-- Recorded data follows --
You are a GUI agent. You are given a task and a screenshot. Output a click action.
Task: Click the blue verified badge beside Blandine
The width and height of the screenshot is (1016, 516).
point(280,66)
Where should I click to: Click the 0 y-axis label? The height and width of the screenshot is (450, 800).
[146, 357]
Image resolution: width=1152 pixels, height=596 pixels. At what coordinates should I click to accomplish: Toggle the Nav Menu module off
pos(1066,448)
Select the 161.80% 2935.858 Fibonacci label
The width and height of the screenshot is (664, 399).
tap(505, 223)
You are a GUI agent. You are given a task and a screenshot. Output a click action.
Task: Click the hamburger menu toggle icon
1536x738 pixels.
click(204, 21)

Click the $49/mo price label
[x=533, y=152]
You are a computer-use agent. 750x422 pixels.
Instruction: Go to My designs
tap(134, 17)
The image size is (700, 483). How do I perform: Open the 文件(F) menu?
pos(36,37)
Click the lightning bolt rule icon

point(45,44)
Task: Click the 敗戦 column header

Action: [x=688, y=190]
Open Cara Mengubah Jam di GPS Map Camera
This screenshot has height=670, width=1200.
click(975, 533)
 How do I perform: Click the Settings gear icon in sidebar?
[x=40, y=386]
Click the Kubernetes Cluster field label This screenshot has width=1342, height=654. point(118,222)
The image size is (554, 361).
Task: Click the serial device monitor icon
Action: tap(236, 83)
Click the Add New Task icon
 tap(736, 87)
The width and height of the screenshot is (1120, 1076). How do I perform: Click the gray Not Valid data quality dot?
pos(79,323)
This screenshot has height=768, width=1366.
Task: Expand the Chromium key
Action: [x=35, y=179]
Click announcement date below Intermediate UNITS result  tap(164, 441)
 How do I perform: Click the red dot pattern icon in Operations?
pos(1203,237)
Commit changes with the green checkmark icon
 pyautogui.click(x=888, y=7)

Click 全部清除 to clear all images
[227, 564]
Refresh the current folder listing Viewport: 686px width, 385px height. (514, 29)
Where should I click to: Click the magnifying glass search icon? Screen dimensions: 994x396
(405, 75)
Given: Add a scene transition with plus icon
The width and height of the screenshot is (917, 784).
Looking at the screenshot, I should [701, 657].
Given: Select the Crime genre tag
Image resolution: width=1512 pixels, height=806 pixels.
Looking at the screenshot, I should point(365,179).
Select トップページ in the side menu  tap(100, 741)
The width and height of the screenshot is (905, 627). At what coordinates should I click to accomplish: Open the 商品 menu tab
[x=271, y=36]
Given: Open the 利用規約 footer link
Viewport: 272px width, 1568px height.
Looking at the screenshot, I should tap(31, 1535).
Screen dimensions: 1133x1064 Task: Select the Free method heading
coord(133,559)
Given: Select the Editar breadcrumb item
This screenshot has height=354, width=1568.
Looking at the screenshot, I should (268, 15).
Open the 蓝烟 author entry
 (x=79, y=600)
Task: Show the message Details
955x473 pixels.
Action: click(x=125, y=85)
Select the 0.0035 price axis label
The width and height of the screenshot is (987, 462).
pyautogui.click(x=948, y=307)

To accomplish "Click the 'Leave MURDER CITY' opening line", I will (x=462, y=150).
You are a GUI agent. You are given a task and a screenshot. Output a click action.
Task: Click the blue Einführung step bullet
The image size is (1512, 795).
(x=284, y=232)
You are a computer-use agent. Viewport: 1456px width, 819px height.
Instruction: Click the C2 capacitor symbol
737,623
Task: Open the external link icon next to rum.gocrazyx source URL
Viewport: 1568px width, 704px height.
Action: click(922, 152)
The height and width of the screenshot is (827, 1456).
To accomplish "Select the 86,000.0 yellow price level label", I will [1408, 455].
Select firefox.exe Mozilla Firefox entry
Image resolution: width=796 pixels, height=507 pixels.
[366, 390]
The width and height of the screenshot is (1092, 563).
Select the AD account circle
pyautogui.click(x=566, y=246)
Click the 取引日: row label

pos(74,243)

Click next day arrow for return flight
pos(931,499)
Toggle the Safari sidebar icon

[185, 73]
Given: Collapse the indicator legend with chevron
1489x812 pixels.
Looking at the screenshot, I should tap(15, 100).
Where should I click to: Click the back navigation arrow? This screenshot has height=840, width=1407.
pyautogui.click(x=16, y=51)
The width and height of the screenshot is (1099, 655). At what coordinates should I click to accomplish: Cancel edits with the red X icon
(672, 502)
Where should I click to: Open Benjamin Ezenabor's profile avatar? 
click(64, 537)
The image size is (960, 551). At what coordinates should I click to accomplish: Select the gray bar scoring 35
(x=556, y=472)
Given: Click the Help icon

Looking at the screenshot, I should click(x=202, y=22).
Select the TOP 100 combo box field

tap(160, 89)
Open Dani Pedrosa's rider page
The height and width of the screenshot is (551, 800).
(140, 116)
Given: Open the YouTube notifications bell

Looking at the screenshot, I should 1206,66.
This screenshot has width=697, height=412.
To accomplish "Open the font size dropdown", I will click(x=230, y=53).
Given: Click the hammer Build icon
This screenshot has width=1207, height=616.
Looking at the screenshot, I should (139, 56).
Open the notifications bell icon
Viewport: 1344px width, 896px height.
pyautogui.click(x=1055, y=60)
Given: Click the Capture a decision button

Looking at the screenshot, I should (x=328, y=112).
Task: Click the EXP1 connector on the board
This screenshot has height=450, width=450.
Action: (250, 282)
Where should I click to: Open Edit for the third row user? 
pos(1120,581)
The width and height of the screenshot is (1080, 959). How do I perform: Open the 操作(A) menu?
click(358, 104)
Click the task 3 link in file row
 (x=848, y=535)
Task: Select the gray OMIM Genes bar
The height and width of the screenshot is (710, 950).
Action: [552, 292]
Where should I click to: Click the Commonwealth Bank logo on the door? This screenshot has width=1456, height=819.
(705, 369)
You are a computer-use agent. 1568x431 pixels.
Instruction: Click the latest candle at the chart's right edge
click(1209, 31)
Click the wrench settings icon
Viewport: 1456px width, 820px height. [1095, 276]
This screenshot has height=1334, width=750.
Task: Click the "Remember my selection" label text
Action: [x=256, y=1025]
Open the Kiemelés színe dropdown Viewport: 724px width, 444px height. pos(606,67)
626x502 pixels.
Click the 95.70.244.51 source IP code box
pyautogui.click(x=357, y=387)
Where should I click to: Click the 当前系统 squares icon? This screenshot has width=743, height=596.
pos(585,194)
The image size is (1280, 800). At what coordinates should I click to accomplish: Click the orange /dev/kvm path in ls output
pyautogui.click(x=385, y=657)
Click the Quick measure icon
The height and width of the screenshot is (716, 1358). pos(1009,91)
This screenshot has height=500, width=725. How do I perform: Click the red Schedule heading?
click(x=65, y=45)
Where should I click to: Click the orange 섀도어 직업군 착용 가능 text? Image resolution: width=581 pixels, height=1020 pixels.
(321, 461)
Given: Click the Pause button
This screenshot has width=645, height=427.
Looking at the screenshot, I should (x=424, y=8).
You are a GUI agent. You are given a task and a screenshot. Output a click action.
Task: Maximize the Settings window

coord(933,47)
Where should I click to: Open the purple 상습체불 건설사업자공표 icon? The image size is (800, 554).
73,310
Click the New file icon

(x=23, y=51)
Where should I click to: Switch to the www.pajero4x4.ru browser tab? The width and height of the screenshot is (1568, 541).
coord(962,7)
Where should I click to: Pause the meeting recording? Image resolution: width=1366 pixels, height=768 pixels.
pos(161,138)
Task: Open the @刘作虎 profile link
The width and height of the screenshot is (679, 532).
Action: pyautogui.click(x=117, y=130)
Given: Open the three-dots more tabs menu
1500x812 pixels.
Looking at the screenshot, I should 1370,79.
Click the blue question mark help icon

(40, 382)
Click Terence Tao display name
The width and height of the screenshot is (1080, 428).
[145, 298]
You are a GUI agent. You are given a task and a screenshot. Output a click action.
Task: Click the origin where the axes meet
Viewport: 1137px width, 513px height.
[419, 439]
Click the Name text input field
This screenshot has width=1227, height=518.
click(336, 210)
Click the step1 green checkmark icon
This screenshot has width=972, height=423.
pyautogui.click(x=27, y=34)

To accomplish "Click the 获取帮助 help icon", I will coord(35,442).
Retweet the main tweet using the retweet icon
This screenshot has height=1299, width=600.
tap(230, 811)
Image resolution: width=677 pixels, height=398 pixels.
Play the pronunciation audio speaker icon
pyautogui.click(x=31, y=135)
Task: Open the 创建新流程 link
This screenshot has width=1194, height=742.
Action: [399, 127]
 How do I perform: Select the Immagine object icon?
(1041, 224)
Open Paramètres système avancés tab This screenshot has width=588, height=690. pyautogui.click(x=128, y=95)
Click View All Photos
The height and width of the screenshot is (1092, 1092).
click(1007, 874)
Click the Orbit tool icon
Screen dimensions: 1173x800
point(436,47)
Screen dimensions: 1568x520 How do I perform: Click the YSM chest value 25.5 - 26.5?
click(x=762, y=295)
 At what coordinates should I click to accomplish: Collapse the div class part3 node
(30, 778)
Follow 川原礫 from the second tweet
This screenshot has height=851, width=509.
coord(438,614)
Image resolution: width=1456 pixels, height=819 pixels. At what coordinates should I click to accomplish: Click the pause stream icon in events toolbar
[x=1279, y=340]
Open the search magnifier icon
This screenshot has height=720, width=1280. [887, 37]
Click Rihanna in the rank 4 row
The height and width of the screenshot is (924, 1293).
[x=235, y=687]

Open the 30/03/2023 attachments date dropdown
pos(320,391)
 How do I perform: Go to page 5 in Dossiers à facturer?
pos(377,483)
-- Recorded data concluded --
Work order: Go line by line through the records and copy those that contain the word "tweet".

Answer to this exercise:
Retweet the main tweet using the retweet icon
Follow 川原礫 from the second tweet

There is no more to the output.